Your goal
For this exercise, repeat each entry exactly as written.

Available records

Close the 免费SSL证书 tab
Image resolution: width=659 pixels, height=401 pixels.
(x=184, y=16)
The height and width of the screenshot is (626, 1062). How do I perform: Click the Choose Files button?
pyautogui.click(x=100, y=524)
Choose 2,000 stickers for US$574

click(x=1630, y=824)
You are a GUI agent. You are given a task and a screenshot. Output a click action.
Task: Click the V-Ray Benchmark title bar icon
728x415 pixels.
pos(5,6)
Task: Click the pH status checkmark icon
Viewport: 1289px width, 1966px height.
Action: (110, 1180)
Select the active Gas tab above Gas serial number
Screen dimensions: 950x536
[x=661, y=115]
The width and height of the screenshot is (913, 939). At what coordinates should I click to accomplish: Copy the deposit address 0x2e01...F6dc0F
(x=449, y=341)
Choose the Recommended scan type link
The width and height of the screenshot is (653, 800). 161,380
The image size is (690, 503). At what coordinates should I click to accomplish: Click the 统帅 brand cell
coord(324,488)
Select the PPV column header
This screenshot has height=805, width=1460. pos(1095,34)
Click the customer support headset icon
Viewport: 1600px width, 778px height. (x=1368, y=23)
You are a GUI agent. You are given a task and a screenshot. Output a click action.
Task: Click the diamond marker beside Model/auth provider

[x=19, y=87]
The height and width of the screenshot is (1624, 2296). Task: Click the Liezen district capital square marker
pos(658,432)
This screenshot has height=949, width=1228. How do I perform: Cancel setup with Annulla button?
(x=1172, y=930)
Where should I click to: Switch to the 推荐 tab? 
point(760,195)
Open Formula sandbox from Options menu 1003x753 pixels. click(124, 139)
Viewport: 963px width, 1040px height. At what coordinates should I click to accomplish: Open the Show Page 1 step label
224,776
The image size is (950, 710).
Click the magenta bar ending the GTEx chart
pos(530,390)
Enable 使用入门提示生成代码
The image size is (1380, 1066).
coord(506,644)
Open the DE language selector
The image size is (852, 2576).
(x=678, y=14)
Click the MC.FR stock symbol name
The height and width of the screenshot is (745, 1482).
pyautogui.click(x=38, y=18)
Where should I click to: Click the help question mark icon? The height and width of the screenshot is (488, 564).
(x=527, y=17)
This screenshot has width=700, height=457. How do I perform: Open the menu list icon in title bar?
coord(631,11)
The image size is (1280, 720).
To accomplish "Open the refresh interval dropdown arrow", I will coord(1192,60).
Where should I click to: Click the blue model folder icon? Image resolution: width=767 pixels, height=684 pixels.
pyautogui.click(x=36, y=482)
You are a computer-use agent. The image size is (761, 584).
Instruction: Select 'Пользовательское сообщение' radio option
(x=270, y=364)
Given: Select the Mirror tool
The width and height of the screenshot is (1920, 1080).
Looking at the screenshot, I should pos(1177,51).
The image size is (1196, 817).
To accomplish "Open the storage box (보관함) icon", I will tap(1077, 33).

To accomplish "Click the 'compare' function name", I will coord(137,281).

Answer box
Close the 免费SSL证书 tab
Image resolution: width=659 pixels, height=401 pixels.
(x=184, y=16)
The height and width of the screenshot is (626, 1062). How do I perform: Click the Choose Files button?
pyautogui.click(x=100, y=524)
Choose 2,000 stickers for US$574

click(x=1630, y=824)
You are a GUI agent. You are given a task and a screenshot. Output a click action.
Task: Click the V-Ray Benchmark title bar icon
728x415 pixels.
pos(5,6)
Task: Click the pH status checkmark icon
Viewport: 1289px width, 1966px height.
Action: (110, 1180)
Select the active Gas tab above Gas serial number
Screen dimensions: 950x536
[x=661, y=115]
The width and height of the screenshot is (913, 939). At what coordinates should I click to accomplish: Copy the deposit address 0x2e01...F6dc0F
(x=449, y=341)
Choose the Recommended scan type link
The width and height of the screenshot is (653, 800). 161,380
The image size is (690, 503). At what coordinates should I click to accomplish: Click the 统帅 brand cell
coord(324,488)
Select the PPV column header
This screenshot has height=805, width=1460. pos(1095,34)
Click the customer support headset icon
Viewport: 1600px width, 778px height. (x=1368, y=23)
You are a GUI agent. You are given a task and a screenshot. Output a click action.
Task: Click the diamond marker beside Model/auth provider

[x=19, y=87]
The height and width of the screenshot is (1624, 2296). Task: Click the Liezen district capital square marker
pos(658,432)
This screenshot has height=949, width=1228. How do I perform: Cancel setup with Annulla button?
(x=1172, y=930)
Where should I click to: Switch to the 推荐 tab? 
point(760,195)
Open Formula sandbox from Options menu 1003x753 pixels. click(124, 139)
Viewport: 963px width, 1040px height. At what coordinates should I click to accomplish: Open the Show Page 1 step label
224,776
The image size is (950, 710).
Click the magenta bar ending the GTEx chart
pos(530,390)
Enable 使用入门提示生成代码
The image size is (1380, 1066).
coord(506,644)
Open the DE language selector
The image size is (852, 2576).
(x=678, y=14)
Click the MC.FR stock symbol name
The height and width of the screenshot is (745, 1482).
pyautogui.click(x=38, y=18)
Where should I click to: Click the help question mark icon? The height and width of the screenshot is (488, 564).
(x=527, y=17)
This screenshot has width=700, height=457. How do I perform: Open the menu list icon in title bar?
coord(631,11)
The image size is (1280, 720).
To accomplish "Open the refresh interval dropdown arrow", I will coord(1192,60).
Where should I click to: Click the blue model folder icon? Image resolution: width=767 pixels, height=684 pixels.
pyautogui.click(x=36, y=482)
You are a computer-use agent. The image size is (761, 584).
Instruction: Select 'Пользовательское сообщение' radio option
(x=270, y=364)
Given: Select the Mirror tool
The width and height of the screenshot is (1920, 1080).
Looking at the screenshot, I should pos(1177,51).
The image size is (1196, 817).
To accomplish "Open the storage box (보관함) icon", I will tap(1077, 33).

To accomplish "Click the 'compare' function name", I will coord(137,281).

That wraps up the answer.